You can also work in sports management or broadcasting, or in sports marketing or sponsorship as a brand ambassador. Professional cheerleading squads can be hired to market or advertise products.
Professional cheerleaders, who are part of dance teams who perform for professional sports teams, may find opportunities to become Choreographers, Coaches, or Managers in professional cheer clubs. You might also become a fitness instructor, or model, or open your own dancing studio.
You can work in the entertainment sector, join a dance team, become an acrobat or gymnast, or take on other related roles on a professional or amateur level.
Stunt cheerleaders have fewer possibilities, but they can work as camp trainers, host clinics, or give private lessons if they have the necessary certifications and experience. Other opportunities include starting your own company and franchising your brand as a well-known stunt squad.
You may also get to work with well-known figures in the entertainment business and at major sporting events.
Candidates with the required skills and experience have the best job opportunities. Your endurance, fitness, and flexibility, together with teamwork and tenacity, will serve you well in the employment market.
Beneficial Professional Development
CPD will assist active Professional Cheerleaders in developing personal skills and proficiency through work-based learning, a professional activity, formal education, or self-directed learning. It enables you to always improve your skills, regardless of your age, employment, or degree of expertise.
If you are already a member of a team practicing for a competition, seminars led by other Professional Cheerleaders may give you an advantage over competing teams. Public speaking, leadership, and communication seminars or workshops can teach you how to project your voice and express your feelings. Nutrition, physical fitness, and teamwork classes are also beneficial.
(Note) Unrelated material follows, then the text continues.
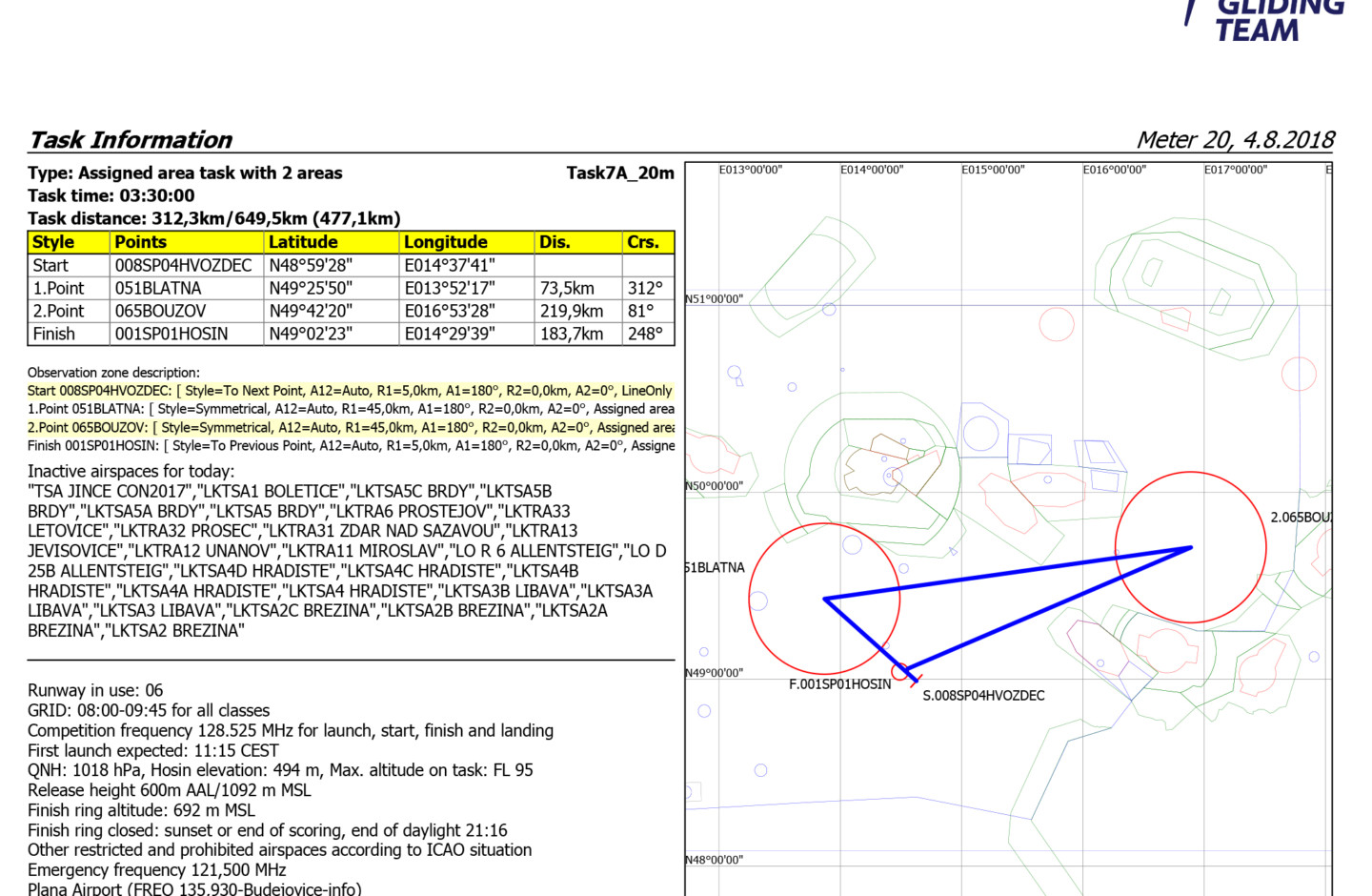Click the 219,9km distance cell

click(572, 311)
Cheerleading not only connects you with individuals with varied aspirations, but it can also be a tool to help you reach your personal and professional objectives. Professional cheerleaders, whether they call themselves athletes or spectators, must stay physically fit and strong and devise a long-term strategy to achieve excellence in performance while also reaping financial benefits. Whether you compete or cheer from the sidelines, some of the traits you gain, such as discipline, dedication, confidence, devotion, and teamwork, will serve you well throughout your life.
Advice from the Wise
In addition to the obligation of staying fit to undertake complex routines and manoeuvres, you may be under pressure to maintain your weight. Be cautious of your nutrition, but avoid falling victim to eating disorders, which can lead to major health problems. Your goal should be to eat healthily. Coaches, team members, and family members must be on the lookout for any warning indications of eating disorders.